Civil War Alexandria's Knights of the Golden Circle

An alleged secret history of the Knights of the Golden Circle published in 1863
The Knights of the Golden Circle were a national secret society formed in the 1830s. It aimed to extend the reach of slavery in the U.S. and annex new slave holding states in Central and South America. (Source: Wikipedia)

During the Union army’s occupation of Alexandria from 1861 to 1865, young Confederate ladies would have had no one around to drop a handkerchief for other than Union soldiers. Well, that wasn't going to work, not when “the slight difference of color [between gray and blue] symbolized all the difference between heaven and hell.”[1] So what's the next resort? Obviously, forming a local branch of the secret society known as the Knights of the Golden Circle.
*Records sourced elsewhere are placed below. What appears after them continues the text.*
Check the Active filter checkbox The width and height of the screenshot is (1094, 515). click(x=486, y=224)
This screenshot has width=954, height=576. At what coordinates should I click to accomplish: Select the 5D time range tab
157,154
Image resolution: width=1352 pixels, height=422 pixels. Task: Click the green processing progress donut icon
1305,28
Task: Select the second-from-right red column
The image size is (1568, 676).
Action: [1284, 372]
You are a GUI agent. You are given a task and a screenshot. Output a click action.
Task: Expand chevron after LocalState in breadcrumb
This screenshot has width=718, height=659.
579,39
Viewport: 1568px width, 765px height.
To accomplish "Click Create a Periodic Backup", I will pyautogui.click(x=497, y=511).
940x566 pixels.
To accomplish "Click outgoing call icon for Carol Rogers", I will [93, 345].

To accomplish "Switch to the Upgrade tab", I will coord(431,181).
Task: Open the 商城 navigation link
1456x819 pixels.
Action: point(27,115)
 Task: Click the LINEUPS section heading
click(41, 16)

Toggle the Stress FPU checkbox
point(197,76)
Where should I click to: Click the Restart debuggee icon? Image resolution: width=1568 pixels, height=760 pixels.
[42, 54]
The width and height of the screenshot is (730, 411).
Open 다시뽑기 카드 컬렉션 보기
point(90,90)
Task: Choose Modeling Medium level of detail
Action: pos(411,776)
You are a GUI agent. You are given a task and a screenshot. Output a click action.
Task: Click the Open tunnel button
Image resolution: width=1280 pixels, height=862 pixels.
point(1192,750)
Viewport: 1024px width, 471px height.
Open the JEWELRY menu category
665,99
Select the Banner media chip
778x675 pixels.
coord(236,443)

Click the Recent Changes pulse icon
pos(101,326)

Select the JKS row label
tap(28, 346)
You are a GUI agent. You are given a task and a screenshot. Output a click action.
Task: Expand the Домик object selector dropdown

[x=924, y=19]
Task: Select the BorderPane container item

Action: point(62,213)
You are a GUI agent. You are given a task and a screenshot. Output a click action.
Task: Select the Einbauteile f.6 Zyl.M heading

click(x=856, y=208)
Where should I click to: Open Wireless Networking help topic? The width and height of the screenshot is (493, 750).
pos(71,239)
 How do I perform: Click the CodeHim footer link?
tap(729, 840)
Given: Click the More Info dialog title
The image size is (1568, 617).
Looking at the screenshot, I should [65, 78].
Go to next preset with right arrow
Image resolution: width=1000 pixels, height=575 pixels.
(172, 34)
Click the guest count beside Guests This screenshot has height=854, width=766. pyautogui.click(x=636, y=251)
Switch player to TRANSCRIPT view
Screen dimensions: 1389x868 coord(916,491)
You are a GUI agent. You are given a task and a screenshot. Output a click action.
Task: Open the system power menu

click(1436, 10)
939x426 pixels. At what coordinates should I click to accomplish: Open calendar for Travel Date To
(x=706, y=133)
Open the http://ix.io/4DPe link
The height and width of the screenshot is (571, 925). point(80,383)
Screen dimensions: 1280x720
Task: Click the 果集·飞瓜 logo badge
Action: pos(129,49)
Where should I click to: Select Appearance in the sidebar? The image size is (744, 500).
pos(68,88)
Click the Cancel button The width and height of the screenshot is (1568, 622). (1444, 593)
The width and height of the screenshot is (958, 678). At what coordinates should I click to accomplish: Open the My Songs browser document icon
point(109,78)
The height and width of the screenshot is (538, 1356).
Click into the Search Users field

Founded to create and protect a southern slave-holding empire that extended, as the goal, well into Mexico, the KGC welcomed men into its ranks who were militant in character and held strong secessionist values.[2] The Union looked upon the organization’s activities as "treasonous" and potentially dangerous to the State.[3] Before you get all excited that the ladies of Alexandria (aged ten to twenty) were running blockades or planning assassinations, know that most of the group's activities involved crochet hooks.

Lest we spill any undue secrets, what follows is the oath the women took upon induction:

I solemnly avow in the sight of those presence that I am a true and loyal citizen of the Confederate States.

I swear that I will give no aid or comfort to any enemy or enemies of the Confederacy, and that to the best of my ability I will aid and support the government of the Confederate States.

I swear that I will not marry one who had borne arms for the United States against the Confederate States, nor a Union man, nor a Black Republican nor a Traitor.

So help me, God.[4]

As you can see from the oath, members of the Alexandria Knights swore off all men connected with the Union, including those ("Traitors") who took the 'oath of allegiance,' a swearing of loyalty to the Union required by occupation authorities for a citizen to have any privileges. Besides actively avoiding the boys in blue, the women did all they could to help their boys in gray. They spent long hours making bows, neckties, pincushions, etc., sometimes with a "deftly concealed confederate flag embroidered in one corner."[5] The Knights' best customers were the wives of Union officers, who bought rosettes to adorn their children.

With the money made from selling handicrafts, the Knights collected as much as $128 dollars[6] — about $2,000 today. The money, along with coats and blankets, was smuggled south to Richmond for the good of the Confederacy.

The closest the clandestine Confederate women came to being high profile was when they pulled off a major heist and robbed Christ Church of its commemorative George Washington plaque. The opportunity arose when local families raised a stink about Union soldiers sitting on their pew cushions in the church. Members of the Knights supervised the removal of these cushions, and in the process, also removed the plaque. They justified the act to themselves by claiming "if we do not take care of it, it will be stolen." The plaque's 'relocation' was eventually discovered and it was returned to the church, where it would eventually be taken away again by Union looters, just as the ladies feared.[7]

What became of the Knights after the end of the Civil War? Some, including the History Channel, would have you believe that the larger organization went underground in preparation for a second Civil War. But the Alexandria branch faded away without fanfare, presumably never becoming publically known. An Alexandria citizen in 1886, when asked if the Knights of the Golden Circle was popular anywhere in Virginia replied, "if it is, it is secret."


  1. ^ Miss S. L. Lee, “War Time in Alexandria, Virginia,” in The South Atlantic Quarterly IV(Jan.-Oct. 1905):234 (Durham, NC, 1905).
  2. ^ Keehn, David. Knights of the Golden Circle: Secret Empire, Southern Secession, Civil War. (LSU Press: 2013).
  3. ^ The Alexandria Gazette, 8 Aug. 1862, p. 2 (
  4. ^ Miss S. L. Lee, “War Time in Alexandria, Virginia,” in The South Atlantic Quarterly IV(Jan.-Oct. 1905):234 (Durham, NC, 1905).
  5. ^ Barber, James G. Alexandria in the Civil War. (H.E. Howard, Inc.: 1998).
  6. ^ Collins, Mary. The Essential Daughter: Changing Expectations for Girls at Homes, 1797 to the Present. (Greenwood Publishing Group, 2002).
  7. ^ Miss S. L. Lee, “War Time in Alexandria, Virginia,” in The South Atlantic Quarterly IV(Jan.-Oct. 1905):234 (Durham, NC, 1905).